Instructions for the task> Look below for the line that has "Screen dimensions: 1142x587". Set down the lines from there through the line that has "The width and height of the screenshot is (1316, 624).", exactly as written.
*** Exercise data Section Begins ***
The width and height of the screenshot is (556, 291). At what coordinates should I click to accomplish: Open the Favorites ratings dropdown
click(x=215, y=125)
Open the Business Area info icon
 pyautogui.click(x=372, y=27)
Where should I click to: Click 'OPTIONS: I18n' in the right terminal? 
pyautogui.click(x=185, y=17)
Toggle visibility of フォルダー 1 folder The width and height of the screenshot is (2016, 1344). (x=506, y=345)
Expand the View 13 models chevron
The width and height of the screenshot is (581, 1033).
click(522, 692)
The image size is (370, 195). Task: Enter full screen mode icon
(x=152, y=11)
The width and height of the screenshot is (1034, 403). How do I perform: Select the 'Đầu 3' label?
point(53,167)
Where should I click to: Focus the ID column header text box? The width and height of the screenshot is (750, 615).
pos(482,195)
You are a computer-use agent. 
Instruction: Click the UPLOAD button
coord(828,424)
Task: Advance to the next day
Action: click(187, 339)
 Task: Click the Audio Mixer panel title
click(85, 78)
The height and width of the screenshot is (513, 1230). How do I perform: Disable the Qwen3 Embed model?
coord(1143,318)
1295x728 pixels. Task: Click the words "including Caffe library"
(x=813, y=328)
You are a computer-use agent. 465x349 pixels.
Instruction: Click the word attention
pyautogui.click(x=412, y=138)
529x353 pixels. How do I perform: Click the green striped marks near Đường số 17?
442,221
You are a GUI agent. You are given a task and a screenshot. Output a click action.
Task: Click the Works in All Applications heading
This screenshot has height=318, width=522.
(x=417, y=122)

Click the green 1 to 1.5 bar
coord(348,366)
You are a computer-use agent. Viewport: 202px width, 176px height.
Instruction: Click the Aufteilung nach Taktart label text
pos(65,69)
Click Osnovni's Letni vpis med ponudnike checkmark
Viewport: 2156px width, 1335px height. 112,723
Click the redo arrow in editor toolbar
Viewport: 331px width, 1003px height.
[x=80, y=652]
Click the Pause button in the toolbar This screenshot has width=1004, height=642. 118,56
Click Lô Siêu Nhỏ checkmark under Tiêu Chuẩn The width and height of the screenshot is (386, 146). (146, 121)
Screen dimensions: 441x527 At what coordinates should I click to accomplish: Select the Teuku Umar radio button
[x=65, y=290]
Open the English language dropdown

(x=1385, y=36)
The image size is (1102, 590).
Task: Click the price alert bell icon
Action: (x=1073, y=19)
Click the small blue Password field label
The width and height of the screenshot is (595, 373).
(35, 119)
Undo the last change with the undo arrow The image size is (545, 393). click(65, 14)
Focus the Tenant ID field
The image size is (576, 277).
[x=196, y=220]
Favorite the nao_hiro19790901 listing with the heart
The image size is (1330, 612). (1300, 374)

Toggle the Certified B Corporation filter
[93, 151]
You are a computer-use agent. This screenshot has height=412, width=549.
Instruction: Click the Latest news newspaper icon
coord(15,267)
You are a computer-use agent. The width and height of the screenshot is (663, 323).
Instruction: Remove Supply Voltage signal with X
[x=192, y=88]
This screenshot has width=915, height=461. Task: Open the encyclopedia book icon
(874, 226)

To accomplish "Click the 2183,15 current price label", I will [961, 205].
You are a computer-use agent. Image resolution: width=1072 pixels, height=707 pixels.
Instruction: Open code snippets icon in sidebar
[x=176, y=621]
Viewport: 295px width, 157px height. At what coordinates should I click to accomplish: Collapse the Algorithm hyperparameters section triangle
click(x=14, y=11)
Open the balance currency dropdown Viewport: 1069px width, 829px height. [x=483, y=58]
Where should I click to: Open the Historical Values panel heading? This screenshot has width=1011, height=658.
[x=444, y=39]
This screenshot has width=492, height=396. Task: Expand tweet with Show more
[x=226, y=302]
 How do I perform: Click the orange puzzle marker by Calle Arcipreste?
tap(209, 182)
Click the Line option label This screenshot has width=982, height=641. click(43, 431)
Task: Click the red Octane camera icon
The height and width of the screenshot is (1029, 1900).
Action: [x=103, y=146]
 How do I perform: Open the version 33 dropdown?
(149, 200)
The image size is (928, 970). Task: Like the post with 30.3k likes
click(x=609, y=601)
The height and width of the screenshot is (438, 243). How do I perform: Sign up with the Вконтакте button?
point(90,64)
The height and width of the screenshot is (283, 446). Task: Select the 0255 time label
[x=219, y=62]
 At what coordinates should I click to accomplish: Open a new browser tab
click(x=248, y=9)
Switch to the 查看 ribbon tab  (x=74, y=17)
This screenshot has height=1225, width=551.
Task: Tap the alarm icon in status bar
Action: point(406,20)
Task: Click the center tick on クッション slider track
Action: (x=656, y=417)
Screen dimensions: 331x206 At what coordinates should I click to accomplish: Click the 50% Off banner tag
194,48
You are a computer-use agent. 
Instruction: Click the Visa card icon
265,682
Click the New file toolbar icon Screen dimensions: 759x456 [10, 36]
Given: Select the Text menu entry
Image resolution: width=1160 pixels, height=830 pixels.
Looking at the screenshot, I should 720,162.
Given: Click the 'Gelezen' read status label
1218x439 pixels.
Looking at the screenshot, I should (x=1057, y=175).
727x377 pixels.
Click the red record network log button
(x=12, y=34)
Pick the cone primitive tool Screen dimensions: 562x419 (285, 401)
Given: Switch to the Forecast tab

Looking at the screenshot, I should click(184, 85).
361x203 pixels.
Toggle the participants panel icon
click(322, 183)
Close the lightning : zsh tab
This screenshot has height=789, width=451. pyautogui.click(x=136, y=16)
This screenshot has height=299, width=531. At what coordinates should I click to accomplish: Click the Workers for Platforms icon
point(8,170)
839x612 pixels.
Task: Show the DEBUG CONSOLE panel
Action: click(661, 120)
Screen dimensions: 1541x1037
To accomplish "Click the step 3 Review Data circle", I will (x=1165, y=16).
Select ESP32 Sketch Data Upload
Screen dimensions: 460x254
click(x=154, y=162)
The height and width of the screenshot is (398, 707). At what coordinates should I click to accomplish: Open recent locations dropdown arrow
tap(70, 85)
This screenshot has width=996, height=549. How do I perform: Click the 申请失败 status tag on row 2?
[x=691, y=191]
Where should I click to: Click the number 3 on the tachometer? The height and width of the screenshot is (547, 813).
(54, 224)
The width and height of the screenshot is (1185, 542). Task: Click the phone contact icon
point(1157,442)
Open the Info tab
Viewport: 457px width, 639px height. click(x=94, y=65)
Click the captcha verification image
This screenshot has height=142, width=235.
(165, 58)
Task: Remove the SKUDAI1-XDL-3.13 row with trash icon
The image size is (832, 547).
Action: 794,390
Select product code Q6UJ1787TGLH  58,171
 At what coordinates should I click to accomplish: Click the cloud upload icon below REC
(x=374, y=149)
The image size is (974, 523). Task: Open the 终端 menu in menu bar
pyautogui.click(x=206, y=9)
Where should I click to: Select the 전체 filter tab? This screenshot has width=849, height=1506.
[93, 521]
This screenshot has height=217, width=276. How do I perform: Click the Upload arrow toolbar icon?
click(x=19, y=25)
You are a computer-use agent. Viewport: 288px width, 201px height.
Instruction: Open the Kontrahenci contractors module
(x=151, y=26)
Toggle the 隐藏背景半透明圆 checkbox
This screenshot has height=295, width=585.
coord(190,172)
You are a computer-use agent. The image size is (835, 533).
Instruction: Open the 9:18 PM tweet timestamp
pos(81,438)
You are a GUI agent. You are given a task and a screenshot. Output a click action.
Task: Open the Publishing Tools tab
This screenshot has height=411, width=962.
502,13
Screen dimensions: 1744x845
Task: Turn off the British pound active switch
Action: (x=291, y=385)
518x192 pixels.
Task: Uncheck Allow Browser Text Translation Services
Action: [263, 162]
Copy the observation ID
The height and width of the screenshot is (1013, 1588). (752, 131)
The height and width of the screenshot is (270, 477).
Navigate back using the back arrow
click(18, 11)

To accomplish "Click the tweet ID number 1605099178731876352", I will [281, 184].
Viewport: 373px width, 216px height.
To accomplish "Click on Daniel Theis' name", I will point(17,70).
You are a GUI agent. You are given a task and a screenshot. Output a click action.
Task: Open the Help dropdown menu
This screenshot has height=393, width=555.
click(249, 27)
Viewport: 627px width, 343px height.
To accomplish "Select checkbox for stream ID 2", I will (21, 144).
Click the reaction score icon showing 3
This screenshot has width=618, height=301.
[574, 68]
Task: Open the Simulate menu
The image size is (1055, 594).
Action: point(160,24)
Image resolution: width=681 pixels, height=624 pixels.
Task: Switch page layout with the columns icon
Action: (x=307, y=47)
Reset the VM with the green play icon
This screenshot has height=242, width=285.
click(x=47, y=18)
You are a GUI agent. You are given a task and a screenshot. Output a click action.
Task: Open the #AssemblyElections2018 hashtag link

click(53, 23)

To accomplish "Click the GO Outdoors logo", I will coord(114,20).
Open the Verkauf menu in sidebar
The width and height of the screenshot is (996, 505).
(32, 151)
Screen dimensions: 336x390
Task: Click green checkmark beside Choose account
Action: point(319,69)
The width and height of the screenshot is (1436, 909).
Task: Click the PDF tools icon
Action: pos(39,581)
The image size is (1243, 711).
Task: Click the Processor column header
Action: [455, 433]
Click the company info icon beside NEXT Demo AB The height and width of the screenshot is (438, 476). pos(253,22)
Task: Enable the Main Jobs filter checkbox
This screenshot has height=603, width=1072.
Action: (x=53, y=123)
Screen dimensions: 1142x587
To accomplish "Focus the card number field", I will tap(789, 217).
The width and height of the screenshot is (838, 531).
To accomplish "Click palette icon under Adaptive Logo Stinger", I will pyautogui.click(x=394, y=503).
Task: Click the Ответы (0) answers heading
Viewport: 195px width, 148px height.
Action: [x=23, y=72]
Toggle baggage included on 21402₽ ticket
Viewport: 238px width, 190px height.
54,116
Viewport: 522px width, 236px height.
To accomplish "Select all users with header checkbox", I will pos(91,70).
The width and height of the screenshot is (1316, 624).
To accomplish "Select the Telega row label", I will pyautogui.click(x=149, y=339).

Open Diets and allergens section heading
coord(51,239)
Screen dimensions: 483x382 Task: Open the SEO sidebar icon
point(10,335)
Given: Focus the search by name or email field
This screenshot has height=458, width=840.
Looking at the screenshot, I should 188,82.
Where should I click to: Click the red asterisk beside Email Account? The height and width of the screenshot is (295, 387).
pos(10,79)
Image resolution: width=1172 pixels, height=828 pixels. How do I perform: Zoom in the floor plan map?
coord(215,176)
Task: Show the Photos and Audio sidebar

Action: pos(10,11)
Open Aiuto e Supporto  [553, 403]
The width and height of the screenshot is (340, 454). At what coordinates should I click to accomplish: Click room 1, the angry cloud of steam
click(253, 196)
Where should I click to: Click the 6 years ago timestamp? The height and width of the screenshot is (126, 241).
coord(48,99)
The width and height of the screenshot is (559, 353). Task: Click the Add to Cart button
*** Exercise data Section Ends ***
Answer>
Screen dimensions: 1142x587
To accomplish "Focus the card number field", I will tap(789, 217).
The width and height of the screenshot is (838, 531).
To accomplish "Click palette icon under Adaptive Logo Stinger", I will pyautogui.click(x=394, y=503).
Task: Click the Ответы (0) answers heading
Viewport: 195px width, 148px height.
Action: [x=23, y=72]
Toggle baggage included on 21402₽ ticket
Viewport: 238px width, 190px height.
54,116
Viewport: 522px width, 236px height.
To accomplish "Select all users with header checkbox", I will pos(91,70).
The width and height of the screenshot is (1316, 624).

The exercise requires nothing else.